Related Work & Insights¶
- vs NVFi: NVFi also learns velocity fields but relies on PINN losses, showing poor performance in boundary regions. FreeGave completely bypasses PINN through structured parameterization, significantly outperforming it on all datasets.
- vs Deformable 3DGS (DefGS): DefGS learns deformation fields but not physics, resulting in poor extrapolation performance. FreeGave combines an auxiliary deformation field and a velocity field, possessing both fitting and prediction capabilities.
- vs PhysGaussian/PAC-NeRF: These methods require explicit physical models and object mask/type priors, which limits their generality. FreeGave does not require any priors, making it more suitable for complex real-world scenes.
Rating¶
- Novelty: ⭐⭐⭐⭐⭐ The physics code + divergence-free velocity field parameterization is a brand-new design that is both theoretically elegant and practical.

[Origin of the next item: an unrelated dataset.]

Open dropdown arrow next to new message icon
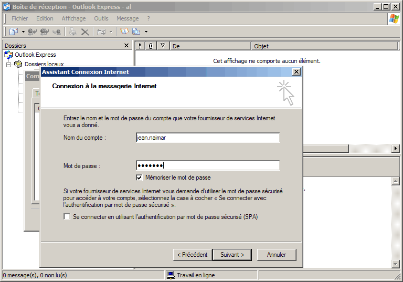This screenshot has height=282, width=403. click(x=23, y=32)
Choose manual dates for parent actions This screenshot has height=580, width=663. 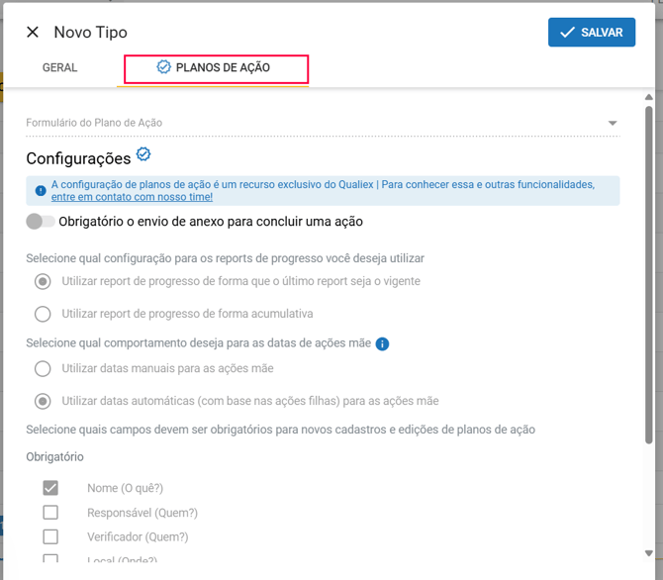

- Experimental Thoroughness: ⭐⭐⭐⭐ Sufficient evaluation across 4 datasets + ablation study, but the scale of the real-world dataset is relatively small.
- Writing Quality: ⭐⭐⭐⭐ Clear and rigorous technical descriptions, though the heavy use of mathematical notation might slightly affect readability.
- Value: ⭐⭐⭐⭐⭐ Opens up a new paradigm for 3D physics learning; the emergent semantics of the physics code have broad value for downstream tasks.